### [Excerpted data]
########

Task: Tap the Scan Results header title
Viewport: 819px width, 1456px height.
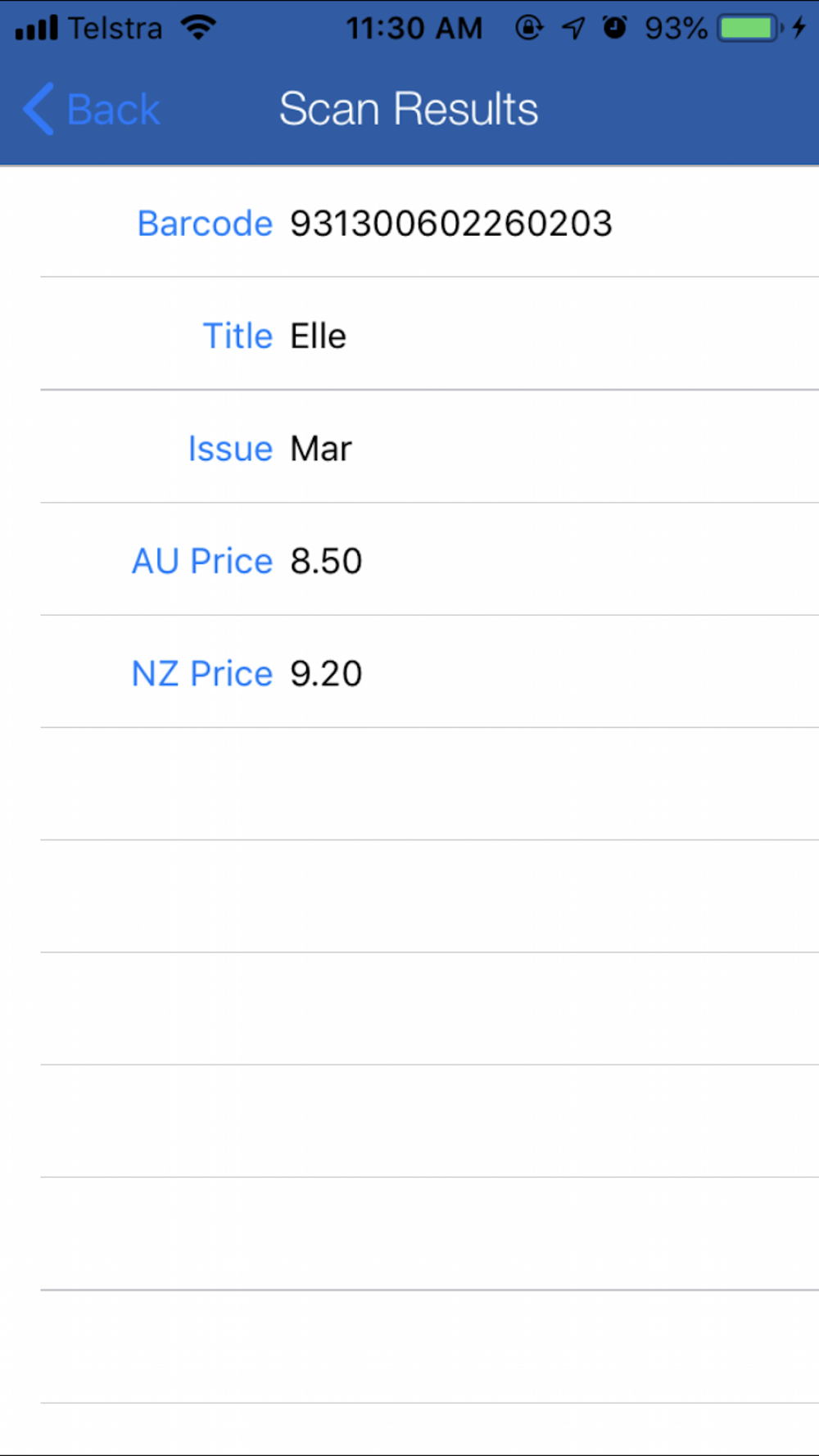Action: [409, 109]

########

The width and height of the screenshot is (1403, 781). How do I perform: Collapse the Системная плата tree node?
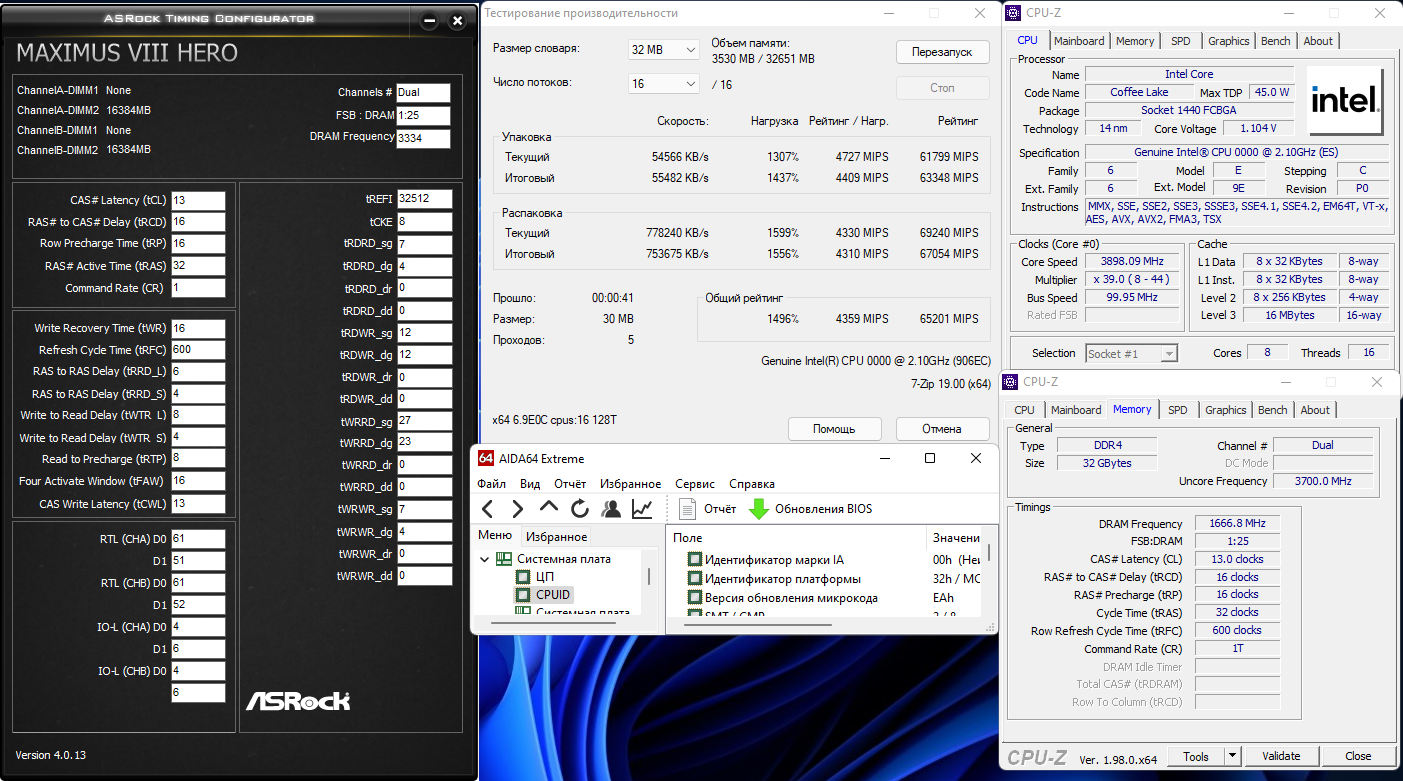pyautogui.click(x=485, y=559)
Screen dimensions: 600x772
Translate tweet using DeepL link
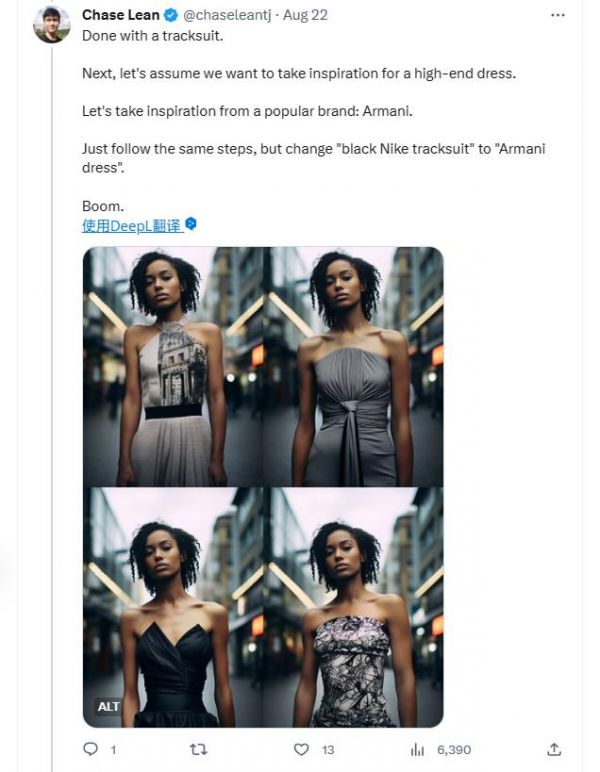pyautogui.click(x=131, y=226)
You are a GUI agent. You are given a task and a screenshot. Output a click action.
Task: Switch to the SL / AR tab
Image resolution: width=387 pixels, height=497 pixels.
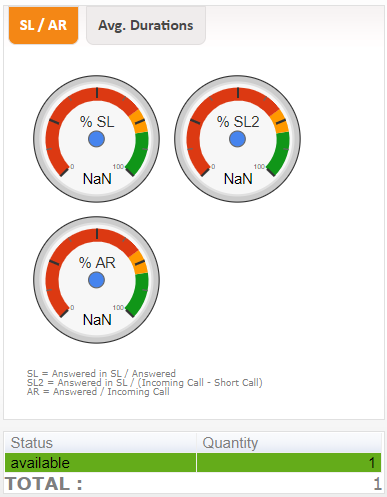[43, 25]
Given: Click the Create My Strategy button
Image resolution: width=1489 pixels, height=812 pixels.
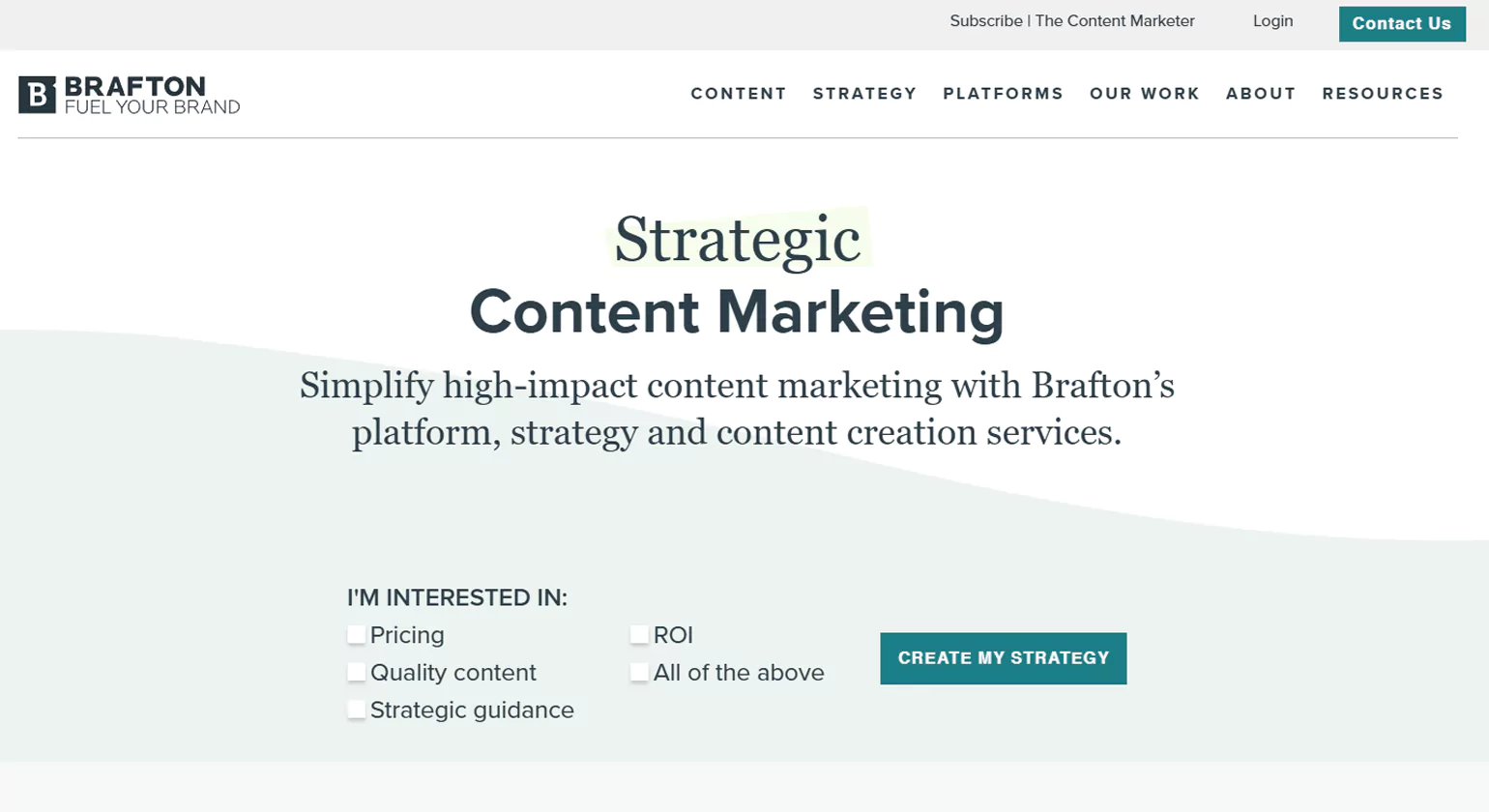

########

Copy out the listing above from the line containing "Screen dimensions: 600x772" to the line containing "Image resolution: width=1489", both included, exactly as written and minus the images.

Screen dimensions: 600x772
Translate tweet using DeepL link
pyautogui.click(x=131, y=226)
You are a GUI agent. You are given a task and a screenshot. Output a click action.
Task: Switch to the SL / AR tab
Image resolution: width=387 pixels, height=497 pixels.
[43, 25]
Given: Click the Create My Strategy button
Image resolution: width=1489 pixels, height=812 pixels.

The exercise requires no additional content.